Ask HN: What is your domain registrar of choice? - plessthanpt05
Just curious what registrars you recommend (&amp;&#x2F;or those you recommend against) using and why?
======
LinuxBender
For a business, MarkMonitor. They provide brand protection, super-locking
domains (if another registrar tries to change root server records, they will
change it back and contact that other registrar) and many other things. If
someone managed to get one of your domains, their team can give your lawyers
everything they need to quickly get it back. They have real customer support
managers and respond quickly to support requests. You can get a real person on
the phone instantly. Their CSM's can assist with migrating domains from all
other registrars and know all the issues with each. Some countries have unique
and odd restrictions.

------
dvaun
To be frugal I check registration prices using tld-list[0] before purchasing a
new domain.

Generally, though, I stick with Porkbun[1]. Their prices are decent and I
prefer their site over Namecheap, 101domain, and a few others that I've used.
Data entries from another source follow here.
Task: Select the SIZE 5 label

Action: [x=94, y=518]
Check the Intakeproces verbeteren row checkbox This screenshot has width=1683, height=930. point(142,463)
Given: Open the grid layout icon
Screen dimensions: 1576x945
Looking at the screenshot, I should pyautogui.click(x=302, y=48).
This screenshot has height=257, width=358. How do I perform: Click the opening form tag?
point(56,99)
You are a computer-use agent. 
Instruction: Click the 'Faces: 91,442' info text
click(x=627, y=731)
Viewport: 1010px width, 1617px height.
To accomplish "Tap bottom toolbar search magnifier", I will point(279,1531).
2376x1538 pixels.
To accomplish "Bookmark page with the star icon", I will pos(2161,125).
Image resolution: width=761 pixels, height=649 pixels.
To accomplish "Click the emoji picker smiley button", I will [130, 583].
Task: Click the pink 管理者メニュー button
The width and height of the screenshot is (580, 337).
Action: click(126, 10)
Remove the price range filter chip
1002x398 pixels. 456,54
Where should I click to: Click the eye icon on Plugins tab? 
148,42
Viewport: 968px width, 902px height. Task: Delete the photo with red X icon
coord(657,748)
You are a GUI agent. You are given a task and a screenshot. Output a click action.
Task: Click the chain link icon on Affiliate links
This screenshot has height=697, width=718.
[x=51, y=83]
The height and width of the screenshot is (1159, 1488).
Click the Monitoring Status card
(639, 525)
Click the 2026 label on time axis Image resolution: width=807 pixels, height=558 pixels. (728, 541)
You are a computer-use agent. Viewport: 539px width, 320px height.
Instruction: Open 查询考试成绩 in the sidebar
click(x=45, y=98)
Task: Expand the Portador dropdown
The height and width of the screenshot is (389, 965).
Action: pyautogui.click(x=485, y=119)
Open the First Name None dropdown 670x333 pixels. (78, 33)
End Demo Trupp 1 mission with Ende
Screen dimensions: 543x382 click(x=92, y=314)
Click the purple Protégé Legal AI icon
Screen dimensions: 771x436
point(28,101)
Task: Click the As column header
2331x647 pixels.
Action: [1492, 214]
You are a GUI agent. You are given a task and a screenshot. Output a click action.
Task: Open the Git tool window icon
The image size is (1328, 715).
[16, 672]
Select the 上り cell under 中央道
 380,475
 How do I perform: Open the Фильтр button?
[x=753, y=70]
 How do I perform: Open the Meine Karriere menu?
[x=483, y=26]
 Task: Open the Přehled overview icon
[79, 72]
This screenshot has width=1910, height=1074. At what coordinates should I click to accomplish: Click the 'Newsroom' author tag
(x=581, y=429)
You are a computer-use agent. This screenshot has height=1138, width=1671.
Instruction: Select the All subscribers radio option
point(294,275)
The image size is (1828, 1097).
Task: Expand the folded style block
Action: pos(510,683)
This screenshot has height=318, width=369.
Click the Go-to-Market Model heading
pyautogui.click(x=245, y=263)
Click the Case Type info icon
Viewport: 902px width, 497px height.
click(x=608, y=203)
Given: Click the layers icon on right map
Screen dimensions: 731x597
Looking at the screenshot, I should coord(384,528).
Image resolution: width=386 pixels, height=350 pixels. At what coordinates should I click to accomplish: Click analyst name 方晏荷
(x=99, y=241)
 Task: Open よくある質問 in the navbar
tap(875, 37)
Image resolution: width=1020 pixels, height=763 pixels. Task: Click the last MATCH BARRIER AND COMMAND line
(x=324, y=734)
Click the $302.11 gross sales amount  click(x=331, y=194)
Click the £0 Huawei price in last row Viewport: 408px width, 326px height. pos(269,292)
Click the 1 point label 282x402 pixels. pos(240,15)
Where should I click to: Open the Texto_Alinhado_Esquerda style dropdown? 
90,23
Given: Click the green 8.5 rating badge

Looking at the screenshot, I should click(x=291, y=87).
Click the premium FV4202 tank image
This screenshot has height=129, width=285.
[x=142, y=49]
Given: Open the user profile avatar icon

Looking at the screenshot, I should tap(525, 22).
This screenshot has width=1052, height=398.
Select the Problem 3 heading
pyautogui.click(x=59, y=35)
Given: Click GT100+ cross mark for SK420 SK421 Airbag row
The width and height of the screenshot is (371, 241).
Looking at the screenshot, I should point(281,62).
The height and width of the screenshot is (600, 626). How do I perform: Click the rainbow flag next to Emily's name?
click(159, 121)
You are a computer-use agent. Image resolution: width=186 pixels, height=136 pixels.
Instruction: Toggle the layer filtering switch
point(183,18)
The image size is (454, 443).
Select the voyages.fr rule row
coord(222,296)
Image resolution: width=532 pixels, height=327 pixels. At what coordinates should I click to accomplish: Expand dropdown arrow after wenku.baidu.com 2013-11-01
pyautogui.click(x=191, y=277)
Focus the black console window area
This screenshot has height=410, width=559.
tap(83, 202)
[0]: [https://tld-list.com/](https://tld-list.com/)

[1]: [https://porkbun.com/](https://porkbun.com/)

------
mimixco
1&1[0]. The UI is super and focused on your productivity and not on selling
you things when you're trying to edit your domain settings. I've used them
exclusively for 20 years. Also, they have great prices and intro offers if you
are buying a name for a new project.

[0][http://1and1.com](http://1and1.com)

------
__d
Namecheap is the least worst in my experience